Quem viu A Flor, de Mariano Llinás, sentirá alguma familiaridade com o traço inventivo desta produção independente do coletivo argentino El Pampero Cine, de que a realizadora Laura Citarella faz parte, tendo também aqui Llinás como produtor. Em todo o caso, o que importa esclarecer é que não há requisitos para se entrar em Trenque Lauquen, não é necessário ter um conhecimento prévio do núcleo criativo por trás da obra para se apreciar a experiência. Uma experiência confiada a elementos puramente cinematográficos, que exploram um apetite insaciável pelas formas de ficção.

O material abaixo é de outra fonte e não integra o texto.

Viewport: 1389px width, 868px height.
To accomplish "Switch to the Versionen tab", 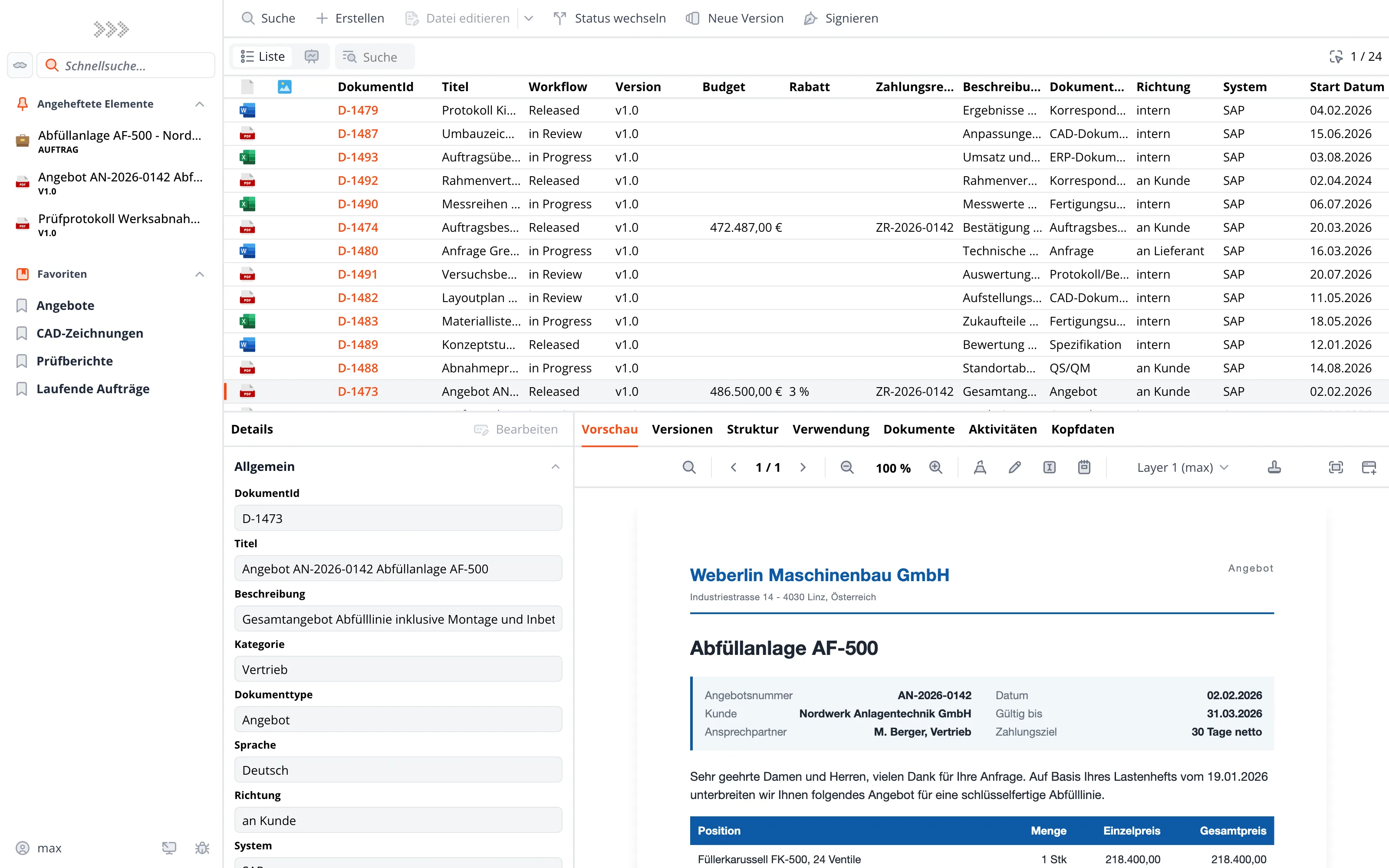I will click(682, 429).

A questão de como ver Trenque Lauquen - se numa sessão única, com intervalo entre as duas partes, ou em sessões separadas - depende de cada exibidor; embora a sessão única seja exequível e bastante recomendável. Isto porque o filme de Citarella, justíssimo na sua duração, não cria a necessidade de uma pausa. Para além de que, assistir de seguida permite notar melhor as diferenças de pontos de vista que estabelecem o seu movimento: se na primeira parte, centrada nos homens que procuram Laura, há um sentido de posse sobre o mistério da sua ausência (o qual exige resolução), na segunda parte, tomada pela voz dela, e com outra personagem feminina como mediadora, ganha peso a possibilidade de a desaparecida não querer ser encontrada... É da ordem do maravilhoso, sim.